4. 通过attention api 实现

# 使用 tf.keras.layers.Attention() 进行attention
# 存在问题， 目前还没弄明白 mask 如何加， 待更新。
def attention_test():
    """
    batch_size: batch的大小，
    seq_len: 序列的长度
    embedding_dim： 序列中单个元素的向量纬度
    """
    # input layers
    # input.shape :(batch_size, seq_len)
    input_query_char = tf.keras.layers.Input(shape=(maxlen,), name="input_q_char")

    # 序列进行embedding
    # emb_q_char.shape: (batch_size, seq_len, embedding_dim)
    emb_q_char = tf.keras.layers.Embedding(
        input_dim=vocab_size,
        output_dim=embedding_dim,
        input_length=maxlen,
        name='emb_q_char')(input_query_char)
    print('----emb_q_char', emb_q_char.shape)

    # 初始化 q, k
    # q.shape: (batch_size, seq_len_q, embedding_dim)
    # k.shape: (batch_size, seq_len_k, embedding_dim)
    WQ = keras.layers.Dense(embedding_dim)
    WK = keras.layers.Dense(embedding_dim)
    q = WQ(emb_q_char)
    k = WK(emb_q_char)

    # 调用attention层
    # attention_outputs.shape :(batch_size, seq_len_q, embedding_dim)
    # attention_weights.shape: (batch_size, seq_len_q, seq_len_k)
    attention_outputs, attention_weights = tf.keras.layers.Attention()([q, k],
                                                                       return_attention_scores=True)
    print('---attention_outputs', attention_outputs.shape)
    print('---attention weights', attention_weights.shape)

    # Add&Norm :
    # x 与 attention 进行进行concat
    # 标注化处理, axis=1 ，表示在行上进行标准化处理
    # norm_data.shape: (batch_size, seq_len, embedding_dim)
    layer_normal = tf.keras.layers.LayerNormalization(epsilon=1e-6)
    norm_data = layer_normal(emb_q_char + attention_outputs)
    print('----norm_data shape', norm_data.shape)

    # FeedWork:前馈神经网络
    # diff ： 前馈神经网络的维度, 具体这个纬度如何定义需要确认下。
    # ff_data.shape : (batch_size, seq_len_q, embedding_dim)
    fcc = tf.keras.layers.Dense(1024, activation='relu', name='fcc')(norm_data)
    ff_data = tf.keras.layers.Dense(embedding_dim)(fcc)
    print("----fcc shape", fcc.shape)
    print("----ff data", ff_data.shape)

    # 结果进行 sum pool
    # attention_sum_pool.shape:(batch_size,embedding_dim )
    attention_sum_pool = tf.reduce_sum(ff_data, 1)
    print("----attention_sum shape", attention_sum_pool.shape)

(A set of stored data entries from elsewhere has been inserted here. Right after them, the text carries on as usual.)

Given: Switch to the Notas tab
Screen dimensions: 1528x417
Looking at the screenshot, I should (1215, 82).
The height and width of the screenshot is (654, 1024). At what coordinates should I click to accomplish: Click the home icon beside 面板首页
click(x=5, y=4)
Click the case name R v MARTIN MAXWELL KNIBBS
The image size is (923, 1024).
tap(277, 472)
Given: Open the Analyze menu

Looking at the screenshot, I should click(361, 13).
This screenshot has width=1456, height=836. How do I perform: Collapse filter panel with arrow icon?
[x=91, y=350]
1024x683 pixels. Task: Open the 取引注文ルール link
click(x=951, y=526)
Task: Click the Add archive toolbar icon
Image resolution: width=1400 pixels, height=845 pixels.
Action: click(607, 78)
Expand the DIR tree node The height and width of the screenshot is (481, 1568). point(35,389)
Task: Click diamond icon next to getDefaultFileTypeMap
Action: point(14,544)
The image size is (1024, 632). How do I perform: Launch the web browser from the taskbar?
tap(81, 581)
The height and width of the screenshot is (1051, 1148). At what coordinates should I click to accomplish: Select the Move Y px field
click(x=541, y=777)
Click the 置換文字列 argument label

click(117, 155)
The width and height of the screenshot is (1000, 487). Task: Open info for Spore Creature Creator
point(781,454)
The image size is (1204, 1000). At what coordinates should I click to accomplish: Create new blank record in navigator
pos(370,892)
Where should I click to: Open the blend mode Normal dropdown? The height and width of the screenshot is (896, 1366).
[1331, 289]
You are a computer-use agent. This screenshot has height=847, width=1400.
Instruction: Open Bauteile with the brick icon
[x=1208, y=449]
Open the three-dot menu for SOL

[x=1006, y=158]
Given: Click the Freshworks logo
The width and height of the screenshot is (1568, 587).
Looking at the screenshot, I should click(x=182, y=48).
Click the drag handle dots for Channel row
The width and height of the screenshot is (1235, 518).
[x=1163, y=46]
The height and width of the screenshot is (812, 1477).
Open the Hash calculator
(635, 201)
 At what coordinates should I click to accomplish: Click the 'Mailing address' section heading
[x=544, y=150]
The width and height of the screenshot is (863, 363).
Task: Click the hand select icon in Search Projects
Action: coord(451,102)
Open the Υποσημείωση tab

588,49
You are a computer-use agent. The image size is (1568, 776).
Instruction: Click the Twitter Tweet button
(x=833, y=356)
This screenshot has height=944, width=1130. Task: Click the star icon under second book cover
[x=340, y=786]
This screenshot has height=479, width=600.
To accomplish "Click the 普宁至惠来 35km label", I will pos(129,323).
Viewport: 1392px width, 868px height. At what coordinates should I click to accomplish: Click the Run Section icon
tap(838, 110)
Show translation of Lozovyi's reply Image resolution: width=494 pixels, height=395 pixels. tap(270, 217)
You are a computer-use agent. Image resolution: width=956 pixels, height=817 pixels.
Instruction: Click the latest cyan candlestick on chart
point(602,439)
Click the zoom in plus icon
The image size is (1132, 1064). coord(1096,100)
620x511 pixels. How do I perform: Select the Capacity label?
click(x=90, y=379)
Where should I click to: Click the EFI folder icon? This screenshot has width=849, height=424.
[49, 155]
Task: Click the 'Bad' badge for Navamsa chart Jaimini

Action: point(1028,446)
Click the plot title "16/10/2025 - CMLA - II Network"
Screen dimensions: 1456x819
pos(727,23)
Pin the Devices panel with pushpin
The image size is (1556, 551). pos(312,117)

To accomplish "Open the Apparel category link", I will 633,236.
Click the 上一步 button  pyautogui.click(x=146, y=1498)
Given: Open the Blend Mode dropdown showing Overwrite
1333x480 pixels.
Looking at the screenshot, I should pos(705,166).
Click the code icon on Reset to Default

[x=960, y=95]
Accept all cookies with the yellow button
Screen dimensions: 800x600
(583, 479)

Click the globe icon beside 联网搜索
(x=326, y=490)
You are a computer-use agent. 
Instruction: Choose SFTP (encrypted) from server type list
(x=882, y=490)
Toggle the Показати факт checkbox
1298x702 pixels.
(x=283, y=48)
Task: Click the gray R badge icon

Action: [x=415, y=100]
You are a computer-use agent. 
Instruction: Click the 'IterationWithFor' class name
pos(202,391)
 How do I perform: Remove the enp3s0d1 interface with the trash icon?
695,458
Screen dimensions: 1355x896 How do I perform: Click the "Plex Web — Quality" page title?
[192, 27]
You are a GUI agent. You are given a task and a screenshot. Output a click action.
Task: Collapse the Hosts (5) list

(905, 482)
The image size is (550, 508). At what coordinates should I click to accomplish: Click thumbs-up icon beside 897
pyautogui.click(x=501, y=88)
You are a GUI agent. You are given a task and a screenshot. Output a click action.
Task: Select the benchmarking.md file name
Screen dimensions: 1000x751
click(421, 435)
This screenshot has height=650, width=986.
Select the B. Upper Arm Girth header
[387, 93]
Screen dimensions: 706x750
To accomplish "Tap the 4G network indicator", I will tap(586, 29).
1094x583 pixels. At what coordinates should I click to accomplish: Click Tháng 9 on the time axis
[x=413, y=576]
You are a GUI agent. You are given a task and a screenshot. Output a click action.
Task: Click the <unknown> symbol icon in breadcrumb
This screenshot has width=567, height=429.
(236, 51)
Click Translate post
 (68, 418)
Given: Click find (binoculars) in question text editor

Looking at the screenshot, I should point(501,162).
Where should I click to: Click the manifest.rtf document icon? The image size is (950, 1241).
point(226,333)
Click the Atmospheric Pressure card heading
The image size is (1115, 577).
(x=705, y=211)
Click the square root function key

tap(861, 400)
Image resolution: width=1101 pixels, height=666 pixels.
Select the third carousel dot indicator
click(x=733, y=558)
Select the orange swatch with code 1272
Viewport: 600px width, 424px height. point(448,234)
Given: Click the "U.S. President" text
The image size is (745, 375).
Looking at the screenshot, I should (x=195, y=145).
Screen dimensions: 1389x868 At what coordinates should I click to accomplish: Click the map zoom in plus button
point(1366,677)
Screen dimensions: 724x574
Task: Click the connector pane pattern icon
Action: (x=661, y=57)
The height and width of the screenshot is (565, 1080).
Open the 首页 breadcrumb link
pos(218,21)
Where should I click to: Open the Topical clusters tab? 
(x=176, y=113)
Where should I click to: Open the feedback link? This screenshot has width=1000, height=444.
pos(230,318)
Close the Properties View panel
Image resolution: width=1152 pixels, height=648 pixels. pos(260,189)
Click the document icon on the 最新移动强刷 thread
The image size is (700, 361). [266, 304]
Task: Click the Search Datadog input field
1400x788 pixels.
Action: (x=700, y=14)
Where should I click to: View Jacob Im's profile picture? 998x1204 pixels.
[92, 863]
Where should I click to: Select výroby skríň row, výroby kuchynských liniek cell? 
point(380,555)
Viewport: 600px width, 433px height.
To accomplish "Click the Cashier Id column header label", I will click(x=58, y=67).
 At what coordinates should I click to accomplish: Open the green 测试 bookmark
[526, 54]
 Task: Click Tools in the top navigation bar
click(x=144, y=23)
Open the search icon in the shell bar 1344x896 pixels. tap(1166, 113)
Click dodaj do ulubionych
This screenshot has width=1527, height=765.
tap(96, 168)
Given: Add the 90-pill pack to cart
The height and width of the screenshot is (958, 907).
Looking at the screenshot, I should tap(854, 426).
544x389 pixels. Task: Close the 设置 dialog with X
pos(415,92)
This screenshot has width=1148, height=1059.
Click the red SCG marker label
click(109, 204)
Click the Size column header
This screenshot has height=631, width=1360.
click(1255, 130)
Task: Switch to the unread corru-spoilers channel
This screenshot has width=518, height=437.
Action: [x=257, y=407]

    # 关于attention最后结果处理两种方法：
    # 方法1： 经过feed work net， 然后sum pool
    # 方法2： attention结果sum pool + input进行mean pool （后期再验证）
   
    # DNN 建模
    query_merge_vector = tf.keras.layers.concatenate([
        attention_sum_pool
    ])
    query_vector_l1 = tf.keras.layers.Dense(100, activation='relu', name='query_d1')(query_merge_vector)
    query_vector_l2 = tf.keras.layers.Dense(100, activation='relu',
                                            name="query_d4", kernel_regularizer='l2')(query_vector_l1)
    output = tf.keras.layers.Dense(1, activation='sigmoid', name='output')(query_vector_l2)
    model = keras.models.Model(
        inputs=[input_query_char],
        outputs=[output])
    model.compile(loss='binary_crossentropy', optimizer='adam', metrics=['accuracy'])
    model.summary()
    return model

if __name__ == '__main__':
    attention_test()